The doctor thinks Michael will never recover

Nov 3, 2014 14:57 GMT  ·  By
Friends and family are more reserved about Michael Schumacher's recovery these days
   Friends and family are more reserved about Michael Schumacher's recovery these days

After six months of waiting for good news on Michael Schumacher's coma situation, the world now finds itself waiting for good news on Michael's post-coma situation. Though the driver is conscious and able to communicate with his family and doctors by blinking, the hopes that he will recover to a point that he is capable of leading a normal life are slowly fading day by day.

His wife, Corinna, who brought Michael at home and built for him a special wing in his house where he can recover, tells Daily Mail that she hopes that the former F1 champion will be able to “walk, talk and feel again.”

Michael is being tended by a team of specialists day and night, but hope is still small that he will fully recover

Over a month ago, hopes were high for Michael as he was taken from the clinic in Lausanne to his home in Switzerland, on the shores of Lake Geneva. It is now reported that the construction near his home is actually a fully equipped and fully staffed clinic which focuses only on bringing back Schumacher to a condition where he can walk, talk and lead a normal life.

The team is made up of physiotherapists who massage his atrophying limbs, doctors, nutritionist and nurses. The weekly bill is said to be around €127,000 ($159,000) each week but the family feel that it's a small price to pay for bringing back Michael to his former self.

But doctor Gary Hartstein, the man who has known and treated Michael throughout his career, is not that optimistic. He is quoted as saying, “As time goes on it becomes less and less likely that Michael will emerge to any significant extent.”

Doctors fear that if Michael doesn't show a significant improvement in the following months, he doesn't stand a chance for a long life

Though he is not in a coma anymore, he is in a state of what doctors call “minimal consciousness,” that is he is able to move his eyes towards people or objects closer to him and he can answer simple questions by blinking his eyelids and nodding slightly. Doctors say that he has sleeping and waking cycles and reacts to loud noises.

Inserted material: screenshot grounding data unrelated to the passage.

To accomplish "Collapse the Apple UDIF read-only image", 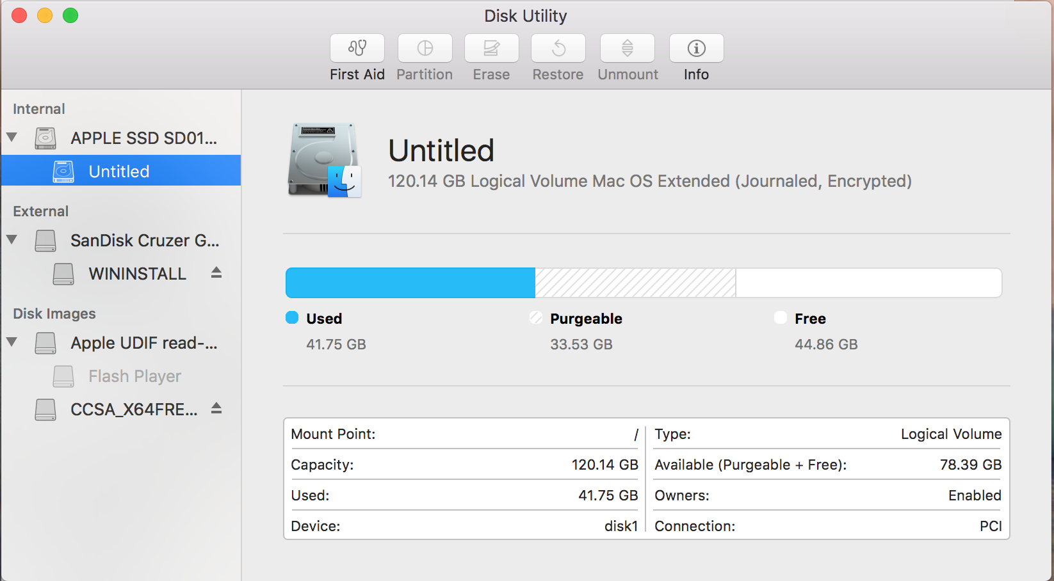I will pyautogui.click(x=11, y=342).
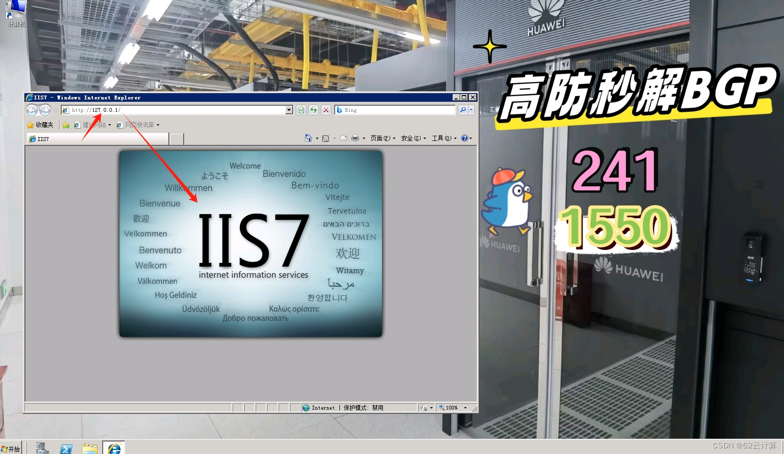Screen dimensions: 784x454
Task: Select the Home icon on the command bar
Action: click(308, 138)
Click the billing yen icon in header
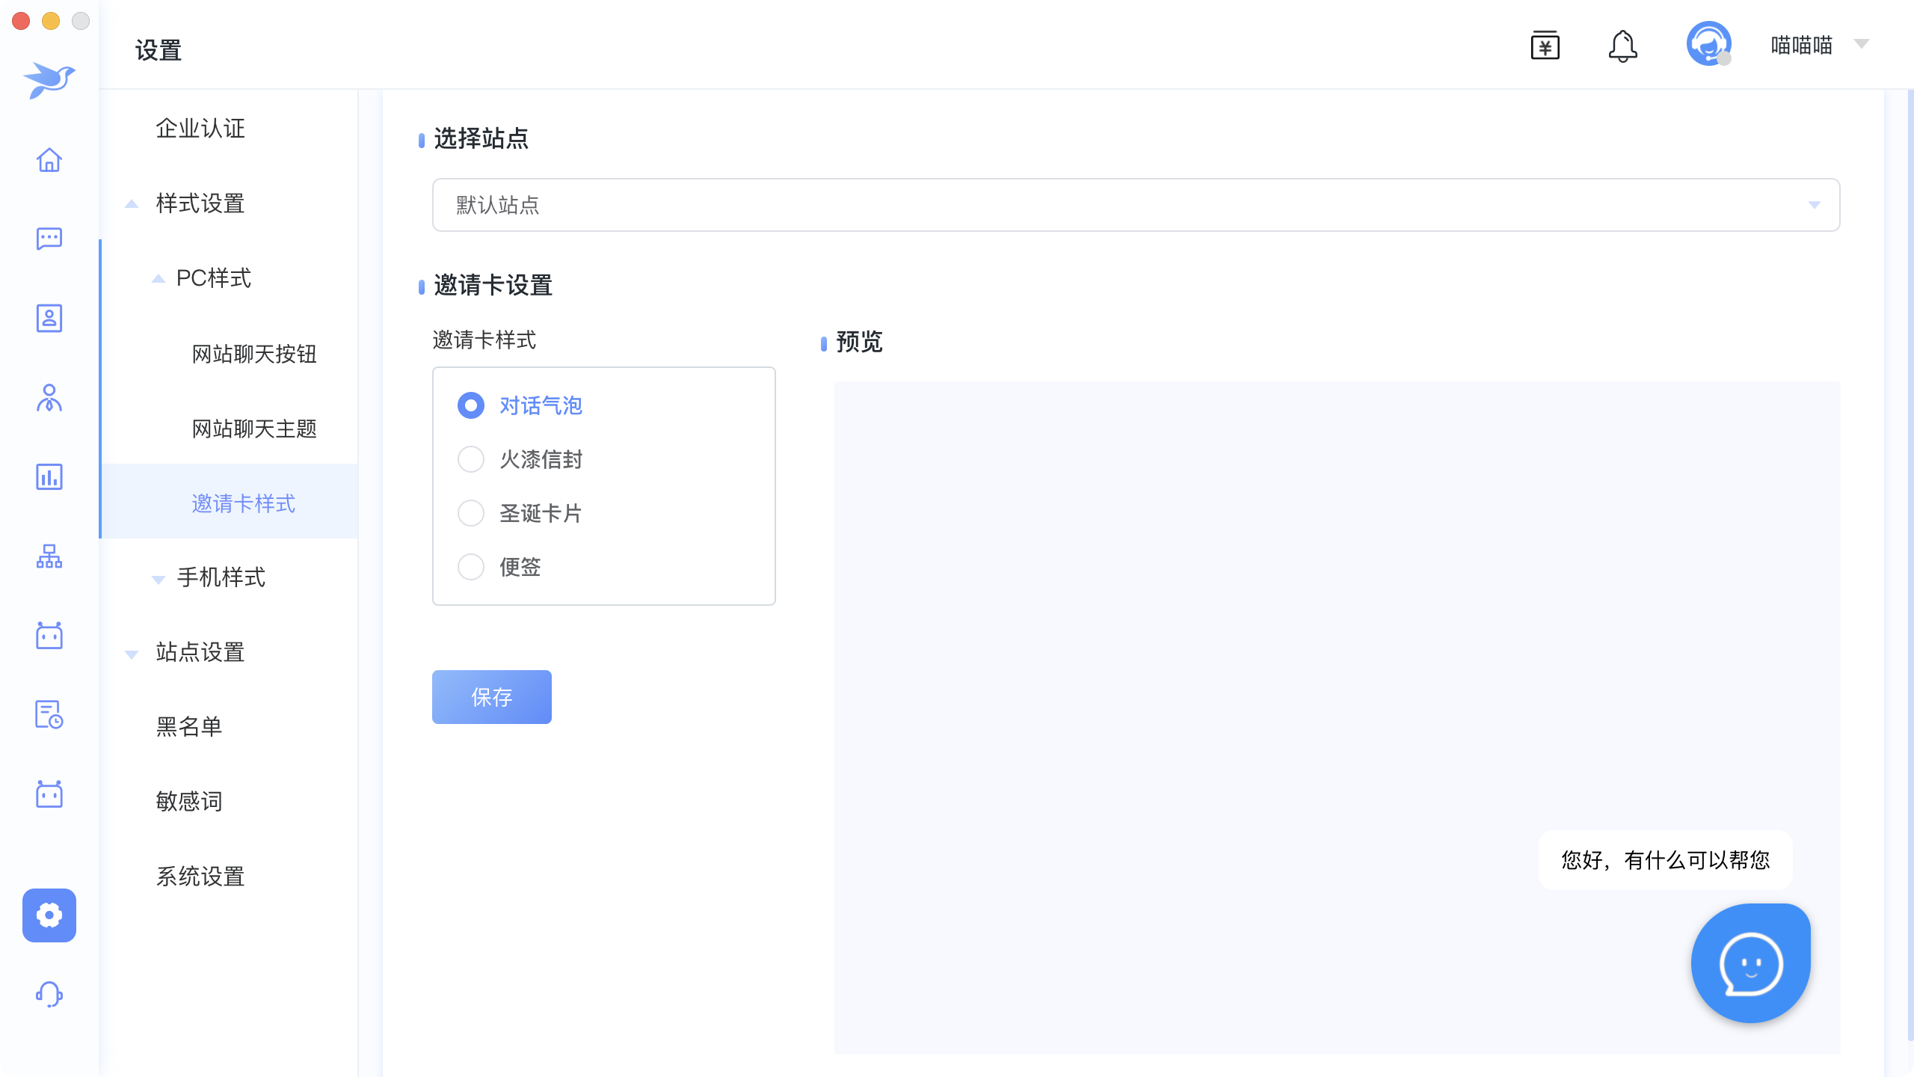Viewport: 1914px width, 1077px height. [x=1545, y=46]
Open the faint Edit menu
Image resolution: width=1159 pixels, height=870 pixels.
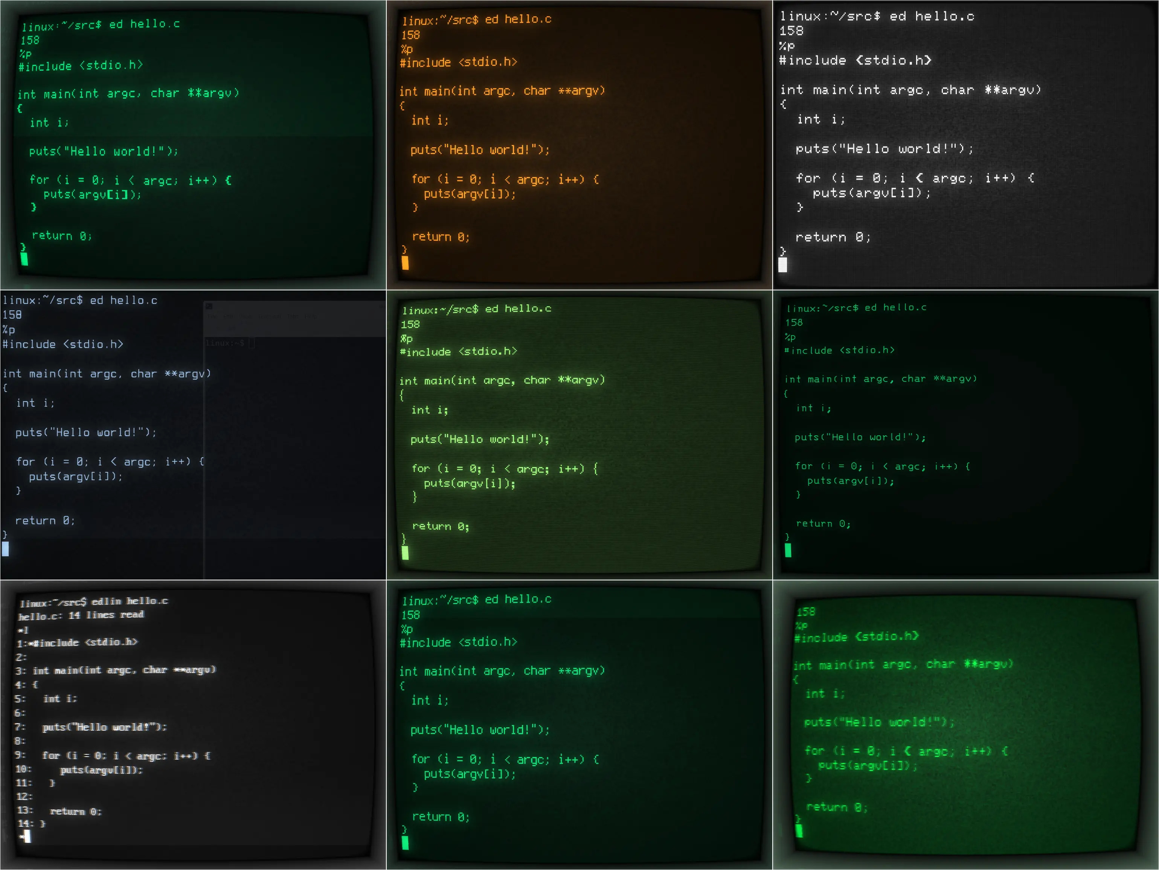pos(228,317)
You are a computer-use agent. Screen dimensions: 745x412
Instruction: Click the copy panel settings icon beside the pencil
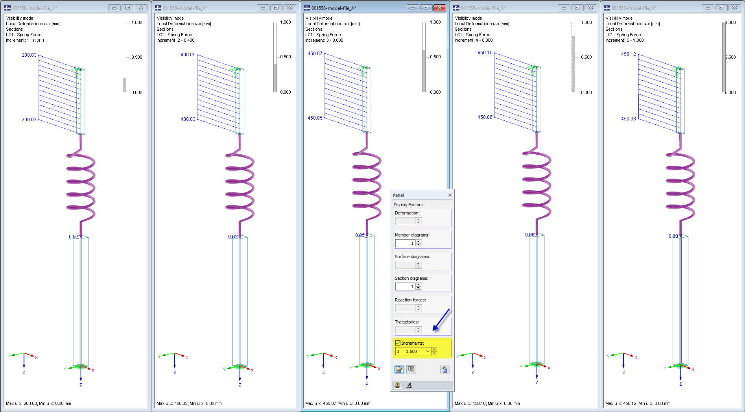coord(411,369)
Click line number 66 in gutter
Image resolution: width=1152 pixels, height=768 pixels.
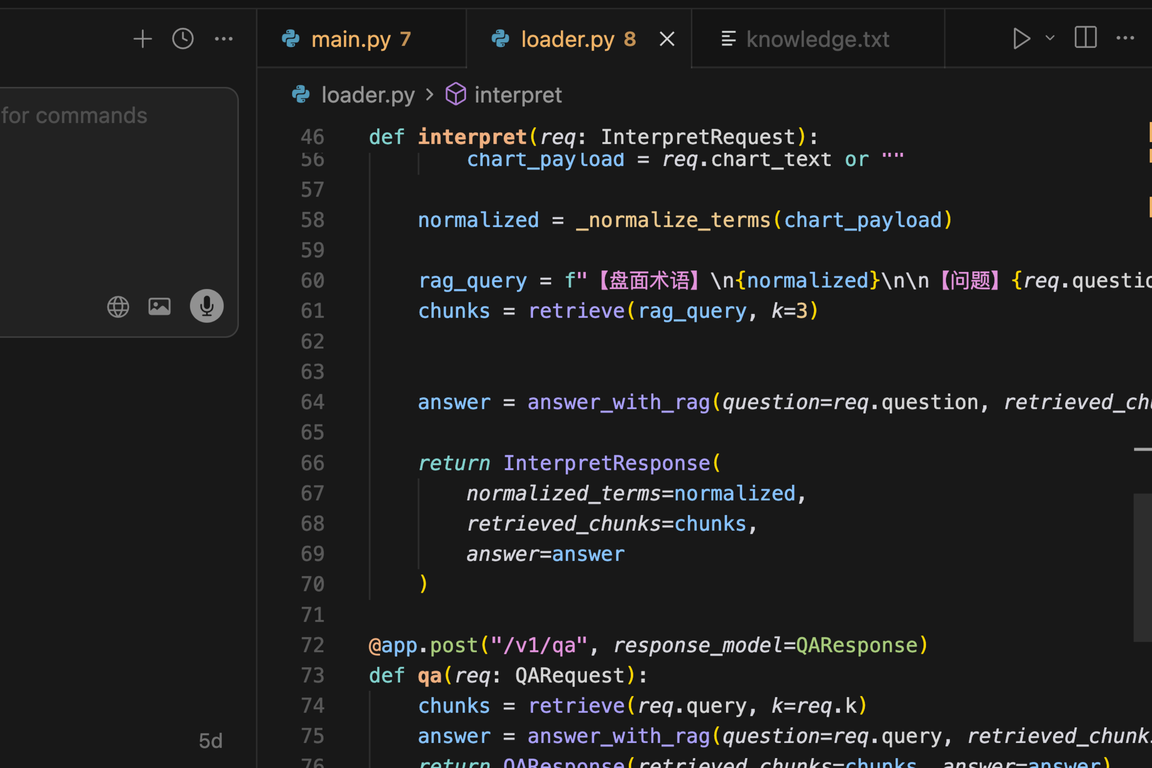pos(312,463)
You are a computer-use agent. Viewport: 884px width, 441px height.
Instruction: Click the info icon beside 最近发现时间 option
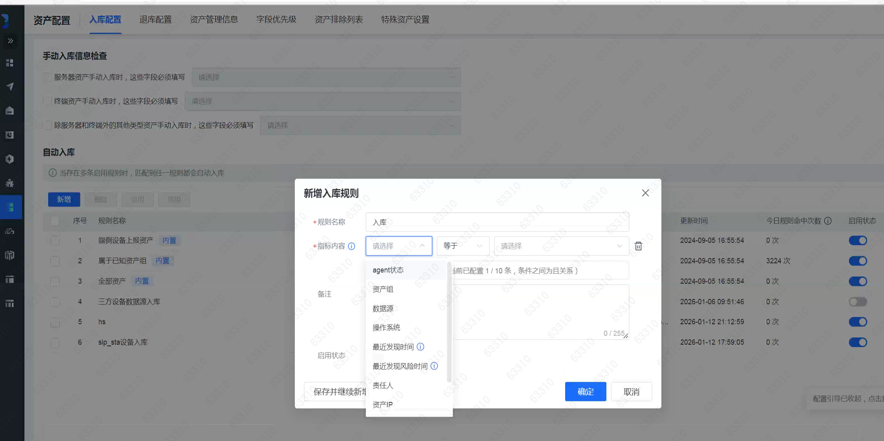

But he is also unable to speak or follow instructions, he has no form of communicating with others apart from winks and nods, no means of breathing, feeding and removing his bodily waste without the use of machines.

Dr. Hartstein would like to remind everyone that Michael's coma was artificial, so the fact that he came out does not necessarily mean that he made progress. He also warns that “Life expectancy for a comatose patient who does not improve neurologically is measured in months to a relatively few years.”

As a result, he adds that the current state of the driver is simply a form of “long goodbye” before Michael's body is finally unable to cope with his neurological problems.

This comes in stark contrast to the updates we've been getting so far, that spoke of slow but certain progress in Schumacher's condition. His legions of fans hoped that he was going to get better even if the process took years.